Als der Kriminalfall des verschwundenen Lords dann endlich begann, war ich etwas enttäuscht, daß er so schnell auch schon wieder vorbei war, aber das war ein Trugschluss. Denn das Blatt wendete sich erneut.Was später kam war wirklich unglaublich spannend, auch wenn es nicht so schwer zu erraten war, wer denn dahinter steckte. Das fand ich etwas schade. Sehr spannend fand ich aber immer wieder die Codes, die Lady Holmes für Enola hinterließ (so kann man ihren Vornamen auch rückwärts erlesen und erhält dann? Jawoll, ein Gefühl, daß sie oft überkommt).  Wie die Codes funktionieren, wird ausführlich erklärt. Auch die Frage, ob Enola letztendlich von ihren Brüdern erwischt wird und im Internat landet, ist immer und allgegenwärtig.
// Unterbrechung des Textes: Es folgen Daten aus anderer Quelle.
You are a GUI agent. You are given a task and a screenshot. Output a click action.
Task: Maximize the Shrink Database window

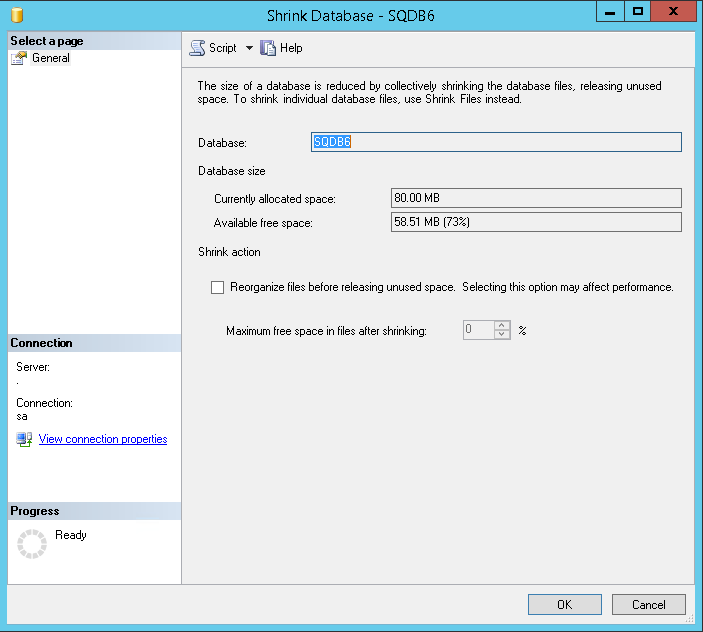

Nancy Springer schreibt flüssig und sehr anschaulich z.B. über die Qualen die die damalige Damenmode nicht nur durch ihre sperrigen Korsetts verursachte. Auch die gesellschaftlichen Probleme, die Dickens in seinen Gesellschaftsromanen anprangert, wie die Armut und Verelendung ganzer Stadtviertel, werden einen durch Enola und ihren kleinen Lord sehr plastisch vor Augen geführt. Vom Ausdruck und dem Erfahrungshorizont her, kann Nancy Springer sich hervorragend auf ihr junges Publikumab 12 Jahren einstellen. So bereichern sie ihren Horizont, mit einem nach Anlaufschwierigkeiten sehr spannenden Kriminalfall. Die Reihe ist in der amerikanischen Heimat der Autorin so erfolgreich, daß sie mit Millie Bobby Brown („Stranger Things“) in der Rolle der jungen Detektivin verfilmt wird. Nächstes Jahr soll der Film dann in die Kinos kommen.

Auf den zweiten Band, der direkter zur Sache kommen dürfte, bin ich schon jetzt gespannt und werde die Reihe sicherlich weiterverfolgen.

Ich bedanke mich ganz herzlich beim Knesebeck Verlag für dieses Rezensionsexemplar, auf das ich schon so gespannt war.